> _Work order_: From the records below, copy out exactly the lines from the one containing "Take Haven (1007, 1205)" to the one containing "Kontakt (157, 2076)", both included. Add nothing else.

> _Given information_:
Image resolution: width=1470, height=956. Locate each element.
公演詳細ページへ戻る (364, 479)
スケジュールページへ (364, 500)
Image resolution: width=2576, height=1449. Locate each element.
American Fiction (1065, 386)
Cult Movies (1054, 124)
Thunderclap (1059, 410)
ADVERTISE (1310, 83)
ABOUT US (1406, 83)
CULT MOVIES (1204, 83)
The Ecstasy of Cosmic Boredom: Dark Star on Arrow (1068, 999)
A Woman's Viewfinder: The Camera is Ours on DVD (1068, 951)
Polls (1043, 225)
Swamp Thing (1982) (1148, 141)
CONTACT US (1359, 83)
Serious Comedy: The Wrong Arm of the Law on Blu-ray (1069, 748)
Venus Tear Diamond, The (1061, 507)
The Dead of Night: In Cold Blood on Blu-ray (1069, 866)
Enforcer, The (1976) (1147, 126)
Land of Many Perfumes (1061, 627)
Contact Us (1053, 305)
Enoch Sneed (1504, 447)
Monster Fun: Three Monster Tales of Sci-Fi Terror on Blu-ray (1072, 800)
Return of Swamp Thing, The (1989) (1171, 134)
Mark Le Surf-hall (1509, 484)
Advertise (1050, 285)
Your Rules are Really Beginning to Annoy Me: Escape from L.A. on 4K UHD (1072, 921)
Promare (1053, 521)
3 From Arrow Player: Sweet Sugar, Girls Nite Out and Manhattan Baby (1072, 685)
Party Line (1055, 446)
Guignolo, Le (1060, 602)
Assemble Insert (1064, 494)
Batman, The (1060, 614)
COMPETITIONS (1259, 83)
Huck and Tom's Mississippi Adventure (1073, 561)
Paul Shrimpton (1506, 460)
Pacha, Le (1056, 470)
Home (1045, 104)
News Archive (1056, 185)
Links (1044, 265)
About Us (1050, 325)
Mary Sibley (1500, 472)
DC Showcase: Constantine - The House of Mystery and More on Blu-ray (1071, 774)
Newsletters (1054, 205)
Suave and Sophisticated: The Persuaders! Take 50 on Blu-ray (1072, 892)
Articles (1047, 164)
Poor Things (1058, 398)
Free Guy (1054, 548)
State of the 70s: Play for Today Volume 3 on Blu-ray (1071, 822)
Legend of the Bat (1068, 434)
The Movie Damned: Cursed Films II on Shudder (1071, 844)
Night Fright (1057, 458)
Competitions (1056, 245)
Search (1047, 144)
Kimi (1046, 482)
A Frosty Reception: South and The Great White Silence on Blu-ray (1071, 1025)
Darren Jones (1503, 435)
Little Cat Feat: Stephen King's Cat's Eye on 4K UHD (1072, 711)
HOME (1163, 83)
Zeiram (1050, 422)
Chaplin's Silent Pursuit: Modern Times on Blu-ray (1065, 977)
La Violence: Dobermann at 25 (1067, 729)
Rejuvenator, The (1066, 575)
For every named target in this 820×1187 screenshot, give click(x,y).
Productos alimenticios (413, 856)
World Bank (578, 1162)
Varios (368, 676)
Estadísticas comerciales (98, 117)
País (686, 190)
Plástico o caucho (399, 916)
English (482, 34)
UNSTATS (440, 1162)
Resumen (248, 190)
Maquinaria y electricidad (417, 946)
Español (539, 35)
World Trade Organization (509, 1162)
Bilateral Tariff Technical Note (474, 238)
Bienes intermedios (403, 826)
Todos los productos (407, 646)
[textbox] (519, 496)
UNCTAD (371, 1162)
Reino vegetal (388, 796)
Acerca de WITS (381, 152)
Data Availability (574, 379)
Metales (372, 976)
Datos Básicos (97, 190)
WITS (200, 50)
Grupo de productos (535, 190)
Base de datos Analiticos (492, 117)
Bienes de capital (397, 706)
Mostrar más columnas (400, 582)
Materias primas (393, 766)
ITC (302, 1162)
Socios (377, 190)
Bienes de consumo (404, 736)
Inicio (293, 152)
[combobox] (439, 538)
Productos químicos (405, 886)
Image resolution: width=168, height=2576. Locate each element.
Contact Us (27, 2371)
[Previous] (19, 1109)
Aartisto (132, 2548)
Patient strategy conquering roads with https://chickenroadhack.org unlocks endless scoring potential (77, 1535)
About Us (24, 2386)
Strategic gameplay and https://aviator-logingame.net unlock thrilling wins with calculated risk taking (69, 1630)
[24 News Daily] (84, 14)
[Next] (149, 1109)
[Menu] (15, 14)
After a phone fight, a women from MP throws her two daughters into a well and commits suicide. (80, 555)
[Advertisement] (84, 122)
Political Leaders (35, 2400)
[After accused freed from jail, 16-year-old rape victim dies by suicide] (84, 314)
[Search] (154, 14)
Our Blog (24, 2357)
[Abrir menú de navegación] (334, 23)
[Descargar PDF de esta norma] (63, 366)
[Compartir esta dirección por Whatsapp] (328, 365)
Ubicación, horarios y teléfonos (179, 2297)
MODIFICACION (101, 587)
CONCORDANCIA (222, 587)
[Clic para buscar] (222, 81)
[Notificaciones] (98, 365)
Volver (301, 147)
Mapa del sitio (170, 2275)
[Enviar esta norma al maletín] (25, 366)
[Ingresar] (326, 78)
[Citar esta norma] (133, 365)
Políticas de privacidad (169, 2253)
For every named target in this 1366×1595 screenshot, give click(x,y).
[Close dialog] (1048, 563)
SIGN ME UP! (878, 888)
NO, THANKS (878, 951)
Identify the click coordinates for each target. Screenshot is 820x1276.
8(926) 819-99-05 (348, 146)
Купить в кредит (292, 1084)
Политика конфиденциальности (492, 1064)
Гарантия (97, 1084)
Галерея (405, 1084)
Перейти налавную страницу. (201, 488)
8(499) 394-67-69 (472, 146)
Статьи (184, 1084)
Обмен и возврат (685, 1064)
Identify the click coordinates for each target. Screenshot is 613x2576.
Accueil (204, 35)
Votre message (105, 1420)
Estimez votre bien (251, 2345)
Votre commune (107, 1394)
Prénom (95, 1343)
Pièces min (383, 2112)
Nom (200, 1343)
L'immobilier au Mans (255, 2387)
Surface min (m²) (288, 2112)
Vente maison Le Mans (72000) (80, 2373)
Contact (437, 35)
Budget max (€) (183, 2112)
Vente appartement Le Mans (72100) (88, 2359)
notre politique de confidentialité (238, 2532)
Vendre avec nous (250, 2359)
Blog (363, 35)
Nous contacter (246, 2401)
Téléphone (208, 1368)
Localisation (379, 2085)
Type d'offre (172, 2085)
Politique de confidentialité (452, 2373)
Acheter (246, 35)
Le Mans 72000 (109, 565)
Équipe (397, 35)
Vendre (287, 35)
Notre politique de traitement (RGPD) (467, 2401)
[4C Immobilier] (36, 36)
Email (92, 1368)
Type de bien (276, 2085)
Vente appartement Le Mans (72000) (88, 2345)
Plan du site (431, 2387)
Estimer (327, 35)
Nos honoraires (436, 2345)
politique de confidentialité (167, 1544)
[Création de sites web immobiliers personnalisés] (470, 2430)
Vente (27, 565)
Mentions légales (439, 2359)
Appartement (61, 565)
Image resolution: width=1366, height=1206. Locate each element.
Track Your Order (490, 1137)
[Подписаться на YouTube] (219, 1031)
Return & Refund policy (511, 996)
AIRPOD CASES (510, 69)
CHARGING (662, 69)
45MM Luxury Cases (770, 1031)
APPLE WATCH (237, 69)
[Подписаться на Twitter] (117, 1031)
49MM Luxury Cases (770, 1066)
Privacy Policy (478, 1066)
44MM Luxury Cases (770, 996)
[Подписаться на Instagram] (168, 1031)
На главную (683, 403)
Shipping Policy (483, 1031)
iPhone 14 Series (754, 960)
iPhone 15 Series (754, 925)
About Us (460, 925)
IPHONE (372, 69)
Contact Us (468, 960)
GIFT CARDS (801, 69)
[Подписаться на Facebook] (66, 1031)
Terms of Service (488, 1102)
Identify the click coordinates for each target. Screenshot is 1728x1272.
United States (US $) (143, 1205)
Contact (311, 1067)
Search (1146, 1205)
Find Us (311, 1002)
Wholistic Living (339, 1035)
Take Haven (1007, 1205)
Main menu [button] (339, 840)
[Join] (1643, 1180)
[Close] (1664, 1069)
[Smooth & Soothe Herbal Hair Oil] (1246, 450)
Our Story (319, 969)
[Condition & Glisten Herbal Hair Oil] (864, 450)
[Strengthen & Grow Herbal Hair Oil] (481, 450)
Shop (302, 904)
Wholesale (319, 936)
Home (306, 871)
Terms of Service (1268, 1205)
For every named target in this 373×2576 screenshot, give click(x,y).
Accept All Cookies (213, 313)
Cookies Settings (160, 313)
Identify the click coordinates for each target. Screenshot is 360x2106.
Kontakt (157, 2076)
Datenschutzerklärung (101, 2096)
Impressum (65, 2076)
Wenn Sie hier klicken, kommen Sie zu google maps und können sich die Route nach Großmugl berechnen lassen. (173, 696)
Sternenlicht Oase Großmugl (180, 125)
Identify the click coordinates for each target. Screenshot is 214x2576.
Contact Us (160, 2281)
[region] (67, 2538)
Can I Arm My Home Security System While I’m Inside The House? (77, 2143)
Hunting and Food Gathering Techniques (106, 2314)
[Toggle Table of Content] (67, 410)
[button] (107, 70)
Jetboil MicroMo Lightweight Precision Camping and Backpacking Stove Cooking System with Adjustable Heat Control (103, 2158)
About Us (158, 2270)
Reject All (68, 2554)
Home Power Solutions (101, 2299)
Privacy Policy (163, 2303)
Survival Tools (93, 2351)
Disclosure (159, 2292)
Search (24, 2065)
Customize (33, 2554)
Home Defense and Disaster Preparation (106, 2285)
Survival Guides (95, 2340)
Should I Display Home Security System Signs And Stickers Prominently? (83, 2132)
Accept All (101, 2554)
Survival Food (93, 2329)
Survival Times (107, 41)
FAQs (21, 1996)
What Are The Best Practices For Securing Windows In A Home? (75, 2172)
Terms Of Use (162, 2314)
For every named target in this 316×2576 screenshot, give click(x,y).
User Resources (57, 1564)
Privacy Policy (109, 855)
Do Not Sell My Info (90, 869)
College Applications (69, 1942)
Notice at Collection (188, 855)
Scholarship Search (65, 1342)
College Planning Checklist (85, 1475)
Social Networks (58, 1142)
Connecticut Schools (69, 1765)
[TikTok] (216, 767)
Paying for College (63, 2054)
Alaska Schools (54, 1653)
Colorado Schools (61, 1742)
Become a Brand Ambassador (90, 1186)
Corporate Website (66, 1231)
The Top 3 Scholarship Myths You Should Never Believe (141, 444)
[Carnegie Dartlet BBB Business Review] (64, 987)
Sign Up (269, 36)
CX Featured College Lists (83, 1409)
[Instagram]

> _Exercise result_:
Take Haven (1007, 1205)
Main menu [button] (339, 840)
[Join] (1643, 1180)
[Close] (1664, 1069)
[Smooth & Soothe Herbal Hair Oil] (1246, 450)
Our Story (319, 969)
[Condition & Glisten Herbal Hair Oil] (864, 450)
[Strengthen & Grow Herbal Hair Oil] (481, 450)
Shop (302, 904)
Wholesale (319, 936)
Home (306, 871)
Terms of Service (1268, 1205)
For every named target in this 373×2576 screenshot, give click(x,y).
Accept All Cookies (213, 313)
Cookies Settings (160, 313)
Identify the click coordinates for each target. Screenshot is 360x2106.
Kontakt (157, 2076)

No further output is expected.